Я вспоминала слова моего отца: "Смысл жизни -- приготовиться к тому, чтобы долго быть мертвым". И когда я смотрела на них изо дня в день: каждый и каждая со своей тайной эгоистичной мыслью, чужие друг другу по крови и мне по крови чужие, -- когда думала: неужели только так я могу приготовиться к тому, что бы быть мертвой? -- тогда я ненавидела отца за то, что он меня зачал. Я с нетерпением ждала, когда они провинятся и надо будет их пороть. Каждый удар розги я ощущала своей кожей; когда под розгой вспухало и кровоточило -- то моя кровь текла, и при каждом ударе я думала: Теперь ты знаешь обо мне! Теперь и я частица твоей тайной эгоистичной жизни, потому что пометила твою кровь моею на веки вечные.
И я взяла Анса. Раза три или четыре я видела, как он проезжал мимо школы, и только потом узнала, что для этого ему надо сделать в четыре мили крюк. Я заметила, что он уже горбится, -- высокий мужчина и молодой, на козлах он напоминал голенастую озябшую птицу. Повозка медленно проезжала, поскрипывая, а он по ходу медленно поворачивал голову, глядя на дверь школы, и скрывался за поворотом. Однажды, когда он проезжал, я вышла и стала в дверях. Он увидел меня, сразу стал смотреть в другую сторону и больше не оглядывался.
По весне бывало хуже всего. Ночами, когда дикие гуси летели на север и дикие, далекие их крики неслись с вышины сквозь дикую темень, я лежала в постели и думала, что не вынесу этого, а днем не могла дождаться, когда уйдет последний и я смогу спуститься к роднику. И вот в тот день я подняла голову и увидела Анса: он стоял в воскресном костюме и вертел, вертел шляпу в руках. Я сказала ему:
-- Если у вас есть женщины в семье, почему они не заставят вас постричься?
-- Нету их у меня, -- сказал он. И вдруг пустил на меня глаза, как двух собак на чужом дворе. -- Затем я и приехал к вам.
-- И не скажут, чтоб вы спину не горбили, -- сказала я. -- Так нет женщин? Но дом-то есть. Говорят, у вас дом и хорошая ферма. А вы один живете, сами управляетесь? -- Он только смотрел на меня и вертел шляпу. -- Новый дом, -- я сказала. -- Собираетесь жениться?
А он, глядя мне в глаза, повторил:
-- Затем я и приехал к вам.
Потом он мне сказал:
-- Родни у меня нет. Так что допекать вас будет некому. У вас-то есть небось.
-- Да. Есть родные. В Джефферсоне.
Он немного приуныл.
-- Какое-никакое, а хозяйство имеется. Я человек бережливый; у меня
-- Послушать они могут, -- сказала я. -- Но разговаривать с ними будет трудно. -- Он вглядывался в меня. -- Они на кладбище.
-- А живые родственники? -- сказал он. -- С ними другой разговор.
-- Да? -- сказала я. -- Не знаю.
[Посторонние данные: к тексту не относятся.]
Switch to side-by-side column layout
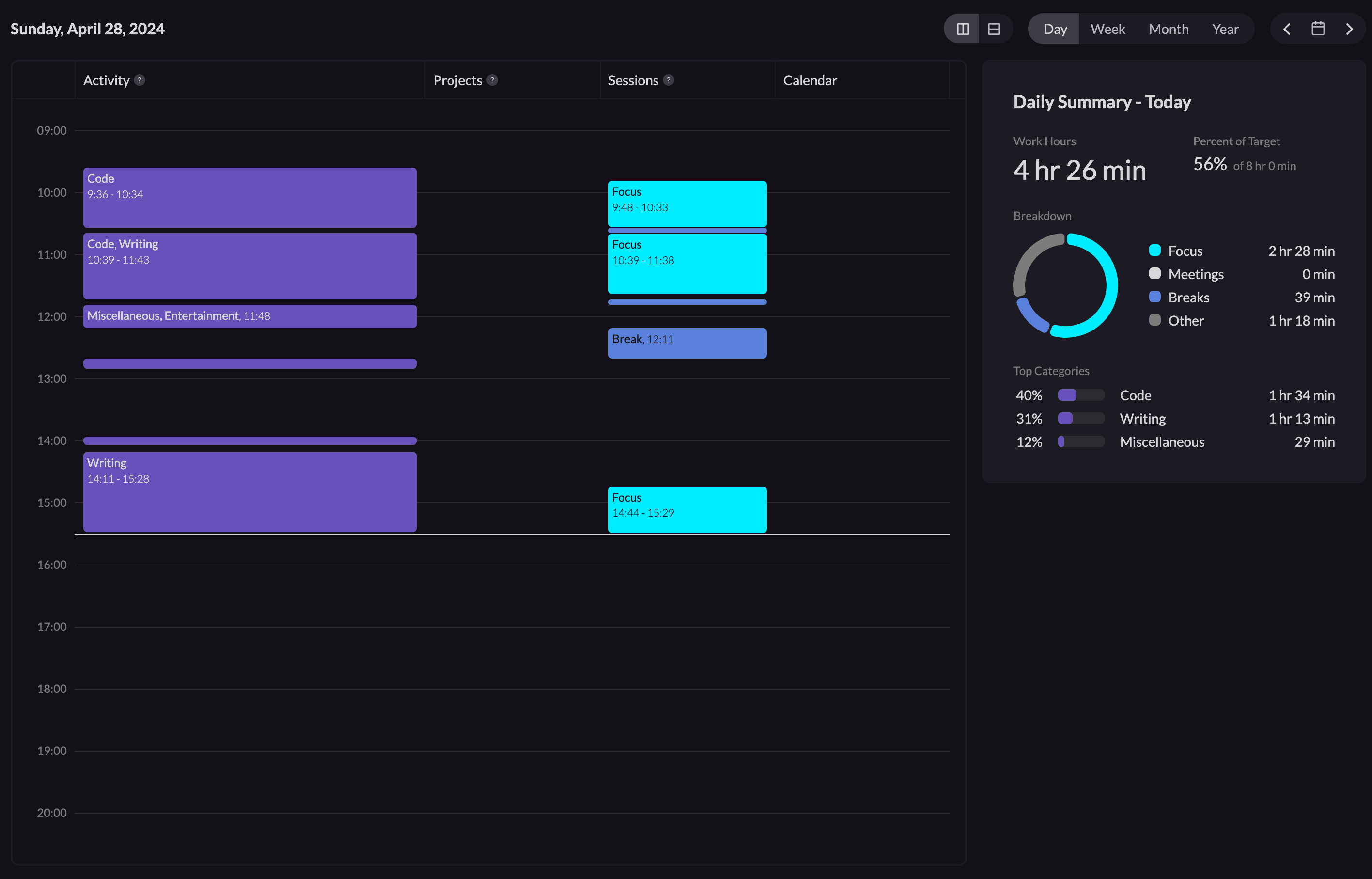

Других у меня никогда не было.
И я взяла Анса. А когда поняла, что у меня есть Кеш, я поняла, что жизнь ужасна и что это -- весь ответ. Тогда мне стало понятно, что слова бесполезны; что слова не годятся даже для того, для чего они придуманы. Когда он родился, я поняла, что материнство изобретено кем-то, кому нужно было это слово, потому что тем, у кого есть дети, все равно, есть для этого название или нет. Я поняла, что страх изобретен тем, кто никогда не знал страха, гордость -- тем, у кого никогда не было гордости. Я поняла, в чем дело: не в том, что у них сопливые носы, а в том, что мы должны были относиться друг к другу через слова, как пауки висят на балках, держа во рту паутину, и качаются, крутятся, но никогда не прикасаются друг к другу, -- и что только от удара розгой их кровь и моя кровь сливались в одном потоке. Я поняла, в чем было дело: не в том, что изо дня в день надо было нарушать мое одиночество, а в том, что его так и не удалось нарушить, пока не родился Кеш. Даже Ансу по ночам.